I guess I just need to vent.
I'm 27 years old, married for 4 years, dating for 11 years. Done with grad school. In a good job.
For a year now I have had the WORST baby fever. My husband knows this. But he just laughs it off whenever I talk about it. I keep telling him "2018 is the year!" But he acts like he is in denial.
I agree with him to some point - we live in downtown of the city we live in, in a loft, not at all ideal for bringing a baby home. We want to get a house in about a year or so. So the timeline makes sense.
But I've also been off birth control for a year and NOTHING has happened. My periods are super irregular and 4 docs have dx'd me wih PCOS. I'm glad I got off the pill when I did, but I guess I was just secretly hoping something would have happened by now.
Now to address the title of this post - I am an only child. All I ever wanted as a child was to be part of a big family, with that perfect mom who bakes cookies on a Tuesday just because. Be part of a big group of kids with lots of personalities. The siblings that tease you but you know you'll never have a friend like them, ever.
I knew this would never happen. My mom is sick mentally and did everything opposite of the Tuesday Cookie Mom. She was a bad mom.
I realized that the only role I could ever fill in the family life I wanted was Mom. Matriarch, if you will. Out of all the Kardashians, I stopped envying the girls and started envying Kris.
I don't look like my parents. I don't look like anyone. I don't have that person I can go to that grew up in the same situation as I did and can get support and advice from. I don't have anyone that loves me for exactly who I am, and knows everything I've been through. Sure I can tell my husband about my shitty childhood, but he didn't experience it with me.
I don't know if I'm making sense. I sometimes think I might have been a womb twin. I "miss my sister" sometimes, even though I've never had one.

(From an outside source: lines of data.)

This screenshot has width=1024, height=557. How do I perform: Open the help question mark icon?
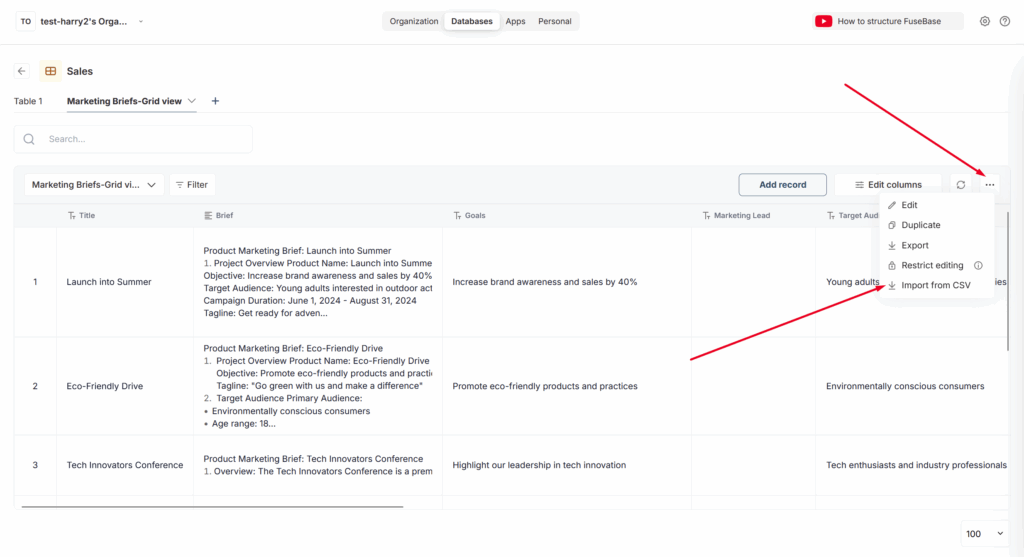pos(1004,21)

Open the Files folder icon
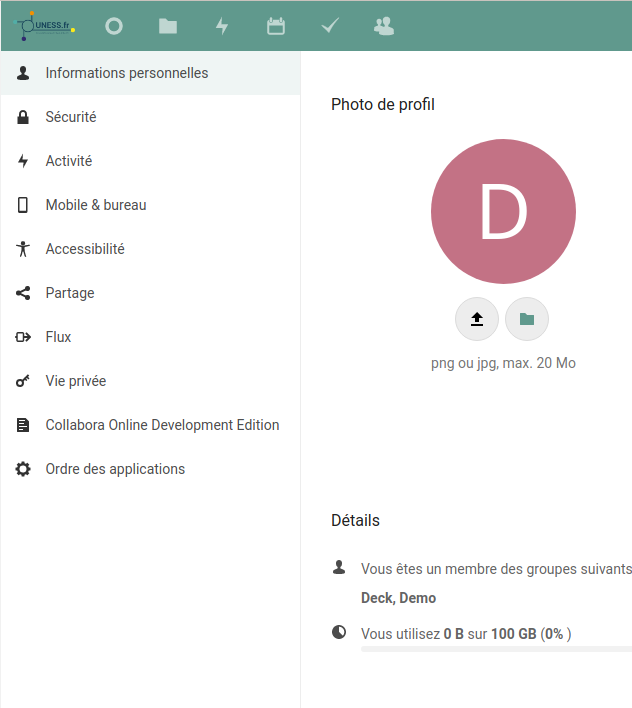click(x=168, y=26)
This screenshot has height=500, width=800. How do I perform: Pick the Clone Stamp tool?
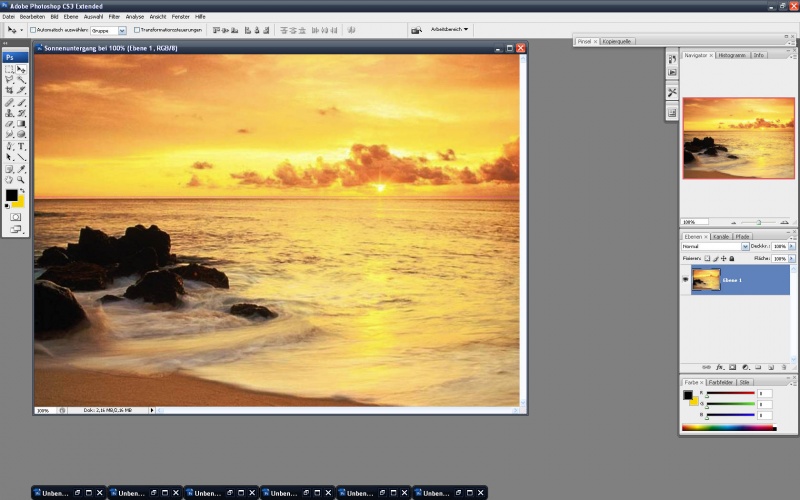click(x=9, y=113)
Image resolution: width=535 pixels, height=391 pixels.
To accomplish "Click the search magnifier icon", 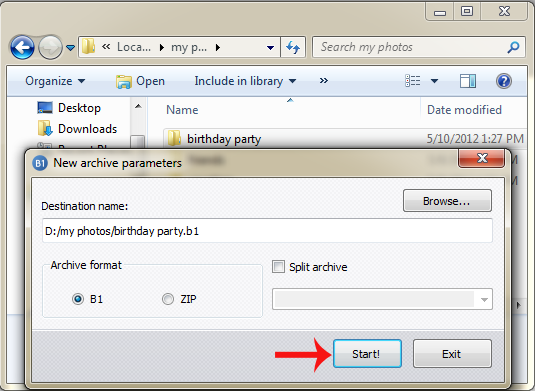I will pos(513,47).
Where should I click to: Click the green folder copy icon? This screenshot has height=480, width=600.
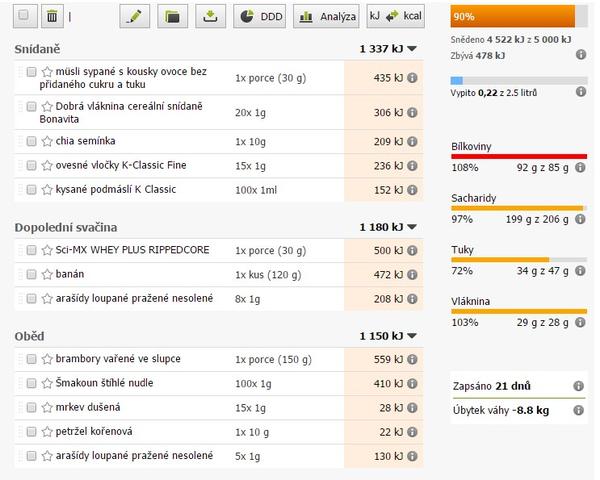pyautogui.click(x=172, y=16)
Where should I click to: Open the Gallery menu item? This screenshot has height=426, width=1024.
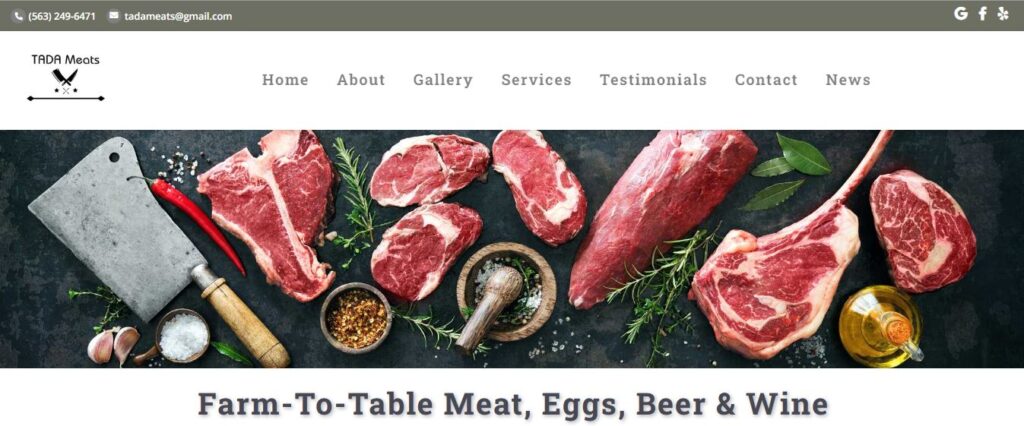click(x=443, y=80)
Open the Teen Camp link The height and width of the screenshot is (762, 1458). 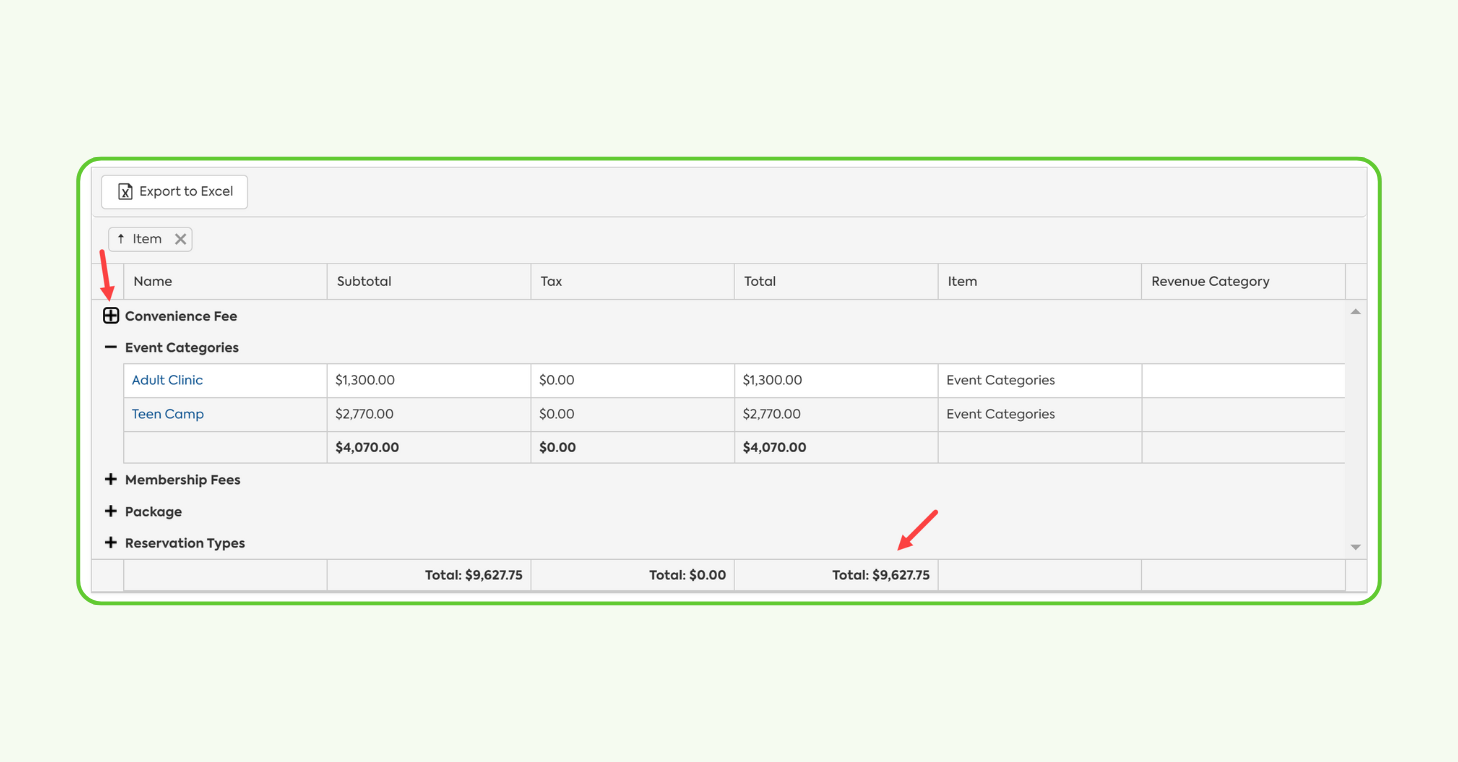tap(167, 413)
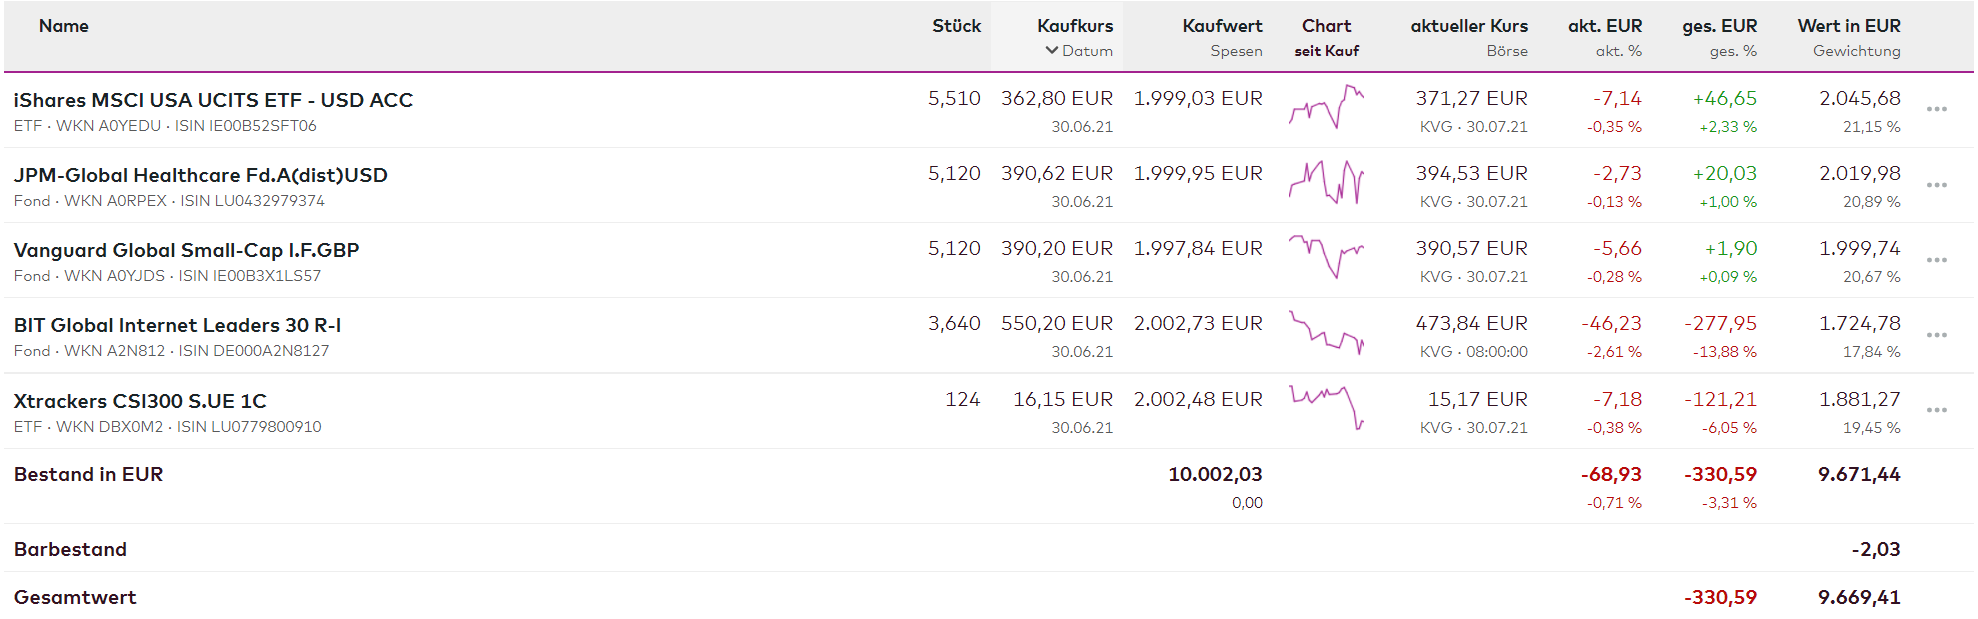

I'm wondering if this is contributing to my baby fever. Having a child of my own is getting a family member that is mine.
Do any only children recognize this feeling or am I just scarred from a bad childhood?
Me: 28 DH: 29
Married since 2012 dating since 2005.
Golden Retriever girls (8) and (3), orange feral rescue tabby (1).
Finally TTC#1 as of 11/2017!
Thryoidectomy 2007, PCOS, disordered proliferative endometrium.